Het spreken over God als idool is inderdaad uiting van ontotheologie, van God als zijnde. Marion meent echter dat alle spreken over God in termen van zijn ontotheologie is. Als we zijn mystieke theologie van radicale transcendentie en zijn omschrijving van openbaring als gesatureerde fenomeen afwijzen, ontstaat er een patsituatie, tenzij niet alle spreken over God als zijn of zijnzelf uiting is van ontotheologie.

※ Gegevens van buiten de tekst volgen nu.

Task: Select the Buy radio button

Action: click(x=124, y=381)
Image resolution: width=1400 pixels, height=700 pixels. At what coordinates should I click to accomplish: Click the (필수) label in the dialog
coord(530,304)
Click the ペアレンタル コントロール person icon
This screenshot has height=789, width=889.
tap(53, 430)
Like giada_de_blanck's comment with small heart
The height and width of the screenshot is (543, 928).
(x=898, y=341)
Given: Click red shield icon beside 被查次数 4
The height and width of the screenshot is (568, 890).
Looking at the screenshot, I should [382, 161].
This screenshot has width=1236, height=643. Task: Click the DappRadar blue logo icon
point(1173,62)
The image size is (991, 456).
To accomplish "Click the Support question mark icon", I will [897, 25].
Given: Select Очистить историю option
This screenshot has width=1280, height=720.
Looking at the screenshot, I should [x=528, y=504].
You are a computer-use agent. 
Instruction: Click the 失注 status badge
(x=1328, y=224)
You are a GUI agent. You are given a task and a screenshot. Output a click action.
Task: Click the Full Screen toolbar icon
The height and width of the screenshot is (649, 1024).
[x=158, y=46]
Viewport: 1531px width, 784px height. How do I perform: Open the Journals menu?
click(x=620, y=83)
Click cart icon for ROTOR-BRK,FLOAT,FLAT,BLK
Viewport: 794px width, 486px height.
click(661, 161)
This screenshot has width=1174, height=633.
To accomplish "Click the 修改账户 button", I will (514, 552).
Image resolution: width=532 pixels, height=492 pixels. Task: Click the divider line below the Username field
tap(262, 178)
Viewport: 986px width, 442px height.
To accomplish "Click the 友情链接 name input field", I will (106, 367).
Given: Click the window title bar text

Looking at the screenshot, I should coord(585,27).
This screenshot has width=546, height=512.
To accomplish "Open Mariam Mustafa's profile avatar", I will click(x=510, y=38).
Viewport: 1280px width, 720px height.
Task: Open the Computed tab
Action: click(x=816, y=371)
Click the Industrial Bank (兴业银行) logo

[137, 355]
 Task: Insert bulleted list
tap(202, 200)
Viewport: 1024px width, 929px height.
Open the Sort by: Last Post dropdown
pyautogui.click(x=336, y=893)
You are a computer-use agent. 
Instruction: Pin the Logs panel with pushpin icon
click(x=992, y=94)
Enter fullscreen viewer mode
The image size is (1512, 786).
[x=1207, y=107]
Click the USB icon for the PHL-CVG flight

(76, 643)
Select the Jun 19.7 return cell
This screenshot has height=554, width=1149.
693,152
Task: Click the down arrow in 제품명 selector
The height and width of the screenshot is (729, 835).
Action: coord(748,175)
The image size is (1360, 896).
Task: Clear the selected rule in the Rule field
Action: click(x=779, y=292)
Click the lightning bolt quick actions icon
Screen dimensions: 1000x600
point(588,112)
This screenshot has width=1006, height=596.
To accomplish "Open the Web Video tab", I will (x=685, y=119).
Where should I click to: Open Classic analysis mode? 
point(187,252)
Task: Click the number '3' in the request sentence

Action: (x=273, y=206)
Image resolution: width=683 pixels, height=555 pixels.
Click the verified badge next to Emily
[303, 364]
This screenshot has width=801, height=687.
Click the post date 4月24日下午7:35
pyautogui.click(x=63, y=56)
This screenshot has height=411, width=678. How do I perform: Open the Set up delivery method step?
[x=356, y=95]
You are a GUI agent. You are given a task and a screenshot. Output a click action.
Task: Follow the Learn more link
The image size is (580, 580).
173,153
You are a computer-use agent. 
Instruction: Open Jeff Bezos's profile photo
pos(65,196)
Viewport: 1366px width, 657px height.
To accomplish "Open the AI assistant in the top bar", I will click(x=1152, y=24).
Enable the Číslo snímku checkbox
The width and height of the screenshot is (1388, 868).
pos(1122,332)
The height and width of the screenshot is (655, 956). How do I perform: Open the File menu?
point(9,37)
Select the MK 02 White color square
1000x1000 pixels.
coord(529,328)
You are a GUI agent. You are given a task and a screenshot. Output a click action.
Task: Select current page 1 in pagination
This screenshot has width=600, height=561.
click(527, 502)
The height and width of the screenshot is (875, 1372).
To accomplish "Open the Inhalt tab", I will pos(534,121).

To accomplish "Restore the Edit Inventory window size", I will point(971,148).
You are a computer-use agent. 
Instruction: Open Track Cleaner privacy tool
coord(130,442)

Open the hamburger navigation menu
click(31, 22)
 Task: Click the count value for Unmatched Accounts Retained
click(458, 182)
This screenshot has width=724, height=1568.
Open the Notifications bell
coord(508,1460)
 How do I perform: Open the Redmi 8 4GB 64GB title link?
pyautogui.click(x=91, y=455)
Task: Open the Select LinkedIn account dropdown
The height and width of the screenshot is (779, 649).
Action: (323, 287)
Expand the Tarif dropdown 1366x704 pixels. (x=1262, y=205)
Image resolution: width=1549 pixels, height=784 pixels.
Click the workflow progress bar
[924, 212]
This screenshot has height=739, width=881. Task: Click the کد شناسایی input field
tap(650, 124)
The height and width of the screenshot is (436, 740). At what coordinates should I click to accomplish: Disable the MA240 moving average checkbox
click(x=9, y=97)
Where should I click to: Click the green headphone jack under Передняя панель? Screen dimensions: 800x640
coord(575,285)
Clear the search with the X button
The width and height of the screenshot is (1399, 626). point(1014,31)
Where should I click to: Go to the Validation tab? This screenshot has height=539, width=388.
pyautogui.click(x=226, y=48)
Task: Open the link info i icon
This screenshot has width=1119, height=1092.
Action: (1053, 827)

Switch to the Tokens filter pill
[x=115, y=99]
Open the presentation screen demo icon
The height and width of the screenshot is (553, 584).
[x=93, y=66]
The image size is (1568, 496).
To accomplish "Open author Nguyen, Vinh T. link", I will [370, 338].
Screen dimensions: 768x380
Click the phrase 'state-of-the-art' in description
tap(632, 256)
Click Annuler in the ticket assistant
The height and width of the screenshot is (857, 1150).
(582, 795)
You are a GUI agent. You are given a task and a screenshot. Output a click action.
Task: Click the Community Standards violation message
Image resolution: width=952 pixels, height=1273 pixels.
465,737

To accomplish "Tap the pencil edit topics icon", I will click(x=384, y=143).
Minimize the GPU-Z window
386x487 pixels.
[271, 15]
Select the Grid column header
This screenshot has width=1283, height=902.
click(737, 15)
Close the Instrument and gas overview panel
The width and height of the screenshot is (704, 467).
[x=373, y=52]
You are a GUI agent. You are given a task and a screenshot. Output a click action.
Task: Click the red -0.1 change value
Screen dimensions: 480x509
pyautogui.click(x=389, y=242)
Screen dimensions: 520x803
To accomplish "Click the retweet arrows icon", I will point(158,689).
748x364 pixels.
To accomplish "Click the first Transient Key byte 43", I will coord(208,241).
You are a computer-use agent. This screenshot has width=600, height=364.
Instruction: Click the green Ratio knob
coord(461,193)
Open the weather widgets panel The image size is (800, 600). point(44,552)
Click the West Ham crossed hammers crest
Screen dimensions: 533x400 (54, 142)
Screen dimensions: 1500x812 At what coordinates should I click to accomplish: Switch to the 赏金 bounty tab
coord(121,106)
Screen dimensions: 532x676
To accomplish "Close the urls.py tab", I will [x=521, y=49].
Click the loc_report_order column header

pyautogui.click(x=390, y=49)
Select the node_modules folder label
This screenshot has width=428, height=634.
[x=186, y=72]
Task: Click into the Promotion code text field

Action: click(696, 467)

Ontotheologie? Een gap in meaning
|
|
De kritiek op de ontotheologie van Marion en andere postmoderne godsdienstfilosofen gaat op Heidegger terug. Heidegger bekritiseerde de ontotheologie als een foute wijze van spreken over God. Hij ziet dat met name bij Aristoteles, Leibniz en vooral Hegel. Ontotheologisch spreken over God is God als mysterie ontkennen en zo over hem spreken alsof de hele werkelijkheid voor de mens begrijpelijk is. Zulk spreken vind je bij Aristoteles als hij God de top van de zijnden, het hoogste zijnde noemt; Leibniz doet het door de oorzakelijkheid in de wereld via het principe van de voldoende grond terug te voeren tot de ultieme oorzaak, en Hegel door heel de werkelijkheid te begrijpen vanuit de godsgedachte. Ontotheologie houdt in berekenend-representationeel over God spreken (Heidegger 1957; Westphal 2001). Marion gaf dat scherp aan in zijn analyse van het idool, God als een door de mens zelf gemaakt beeld. Maar wat is het alternatief als de weg van radicale transcendentie van Marion geen optie is? In ieder geval gaat het om het inzicht dat God de mens oneindig transcendeert, om het inzicht dat ‘God van God komt’. Dat sluit een spreken over God niet uit (Muis 2011). Heidegger handhaaft de vraag van het zijn, maar onderscheidt deze van de vraag naar God, die voor hem niet meer de bijbelse God is. Levinas acht de zijnsleer uiting van een totalitair, gewelddadig denken en spreekt over God, generzijds van het zijn, in ethische zin via het gelaat van de ontrechte. Zo wordt de ontologie vervangen door de ethiek. Het spreken over God in ethische zin is weliswaar onmisbaar, onopgeefbaar, en zet de traditie van de joodse profeten voort, maar God is behalve wetgever ook schepper en verlosser. God is wijder dan de ethiek. Laten we eens bekijken hoe de zijnsvraag in het bijbels spreken over God aan de orde is.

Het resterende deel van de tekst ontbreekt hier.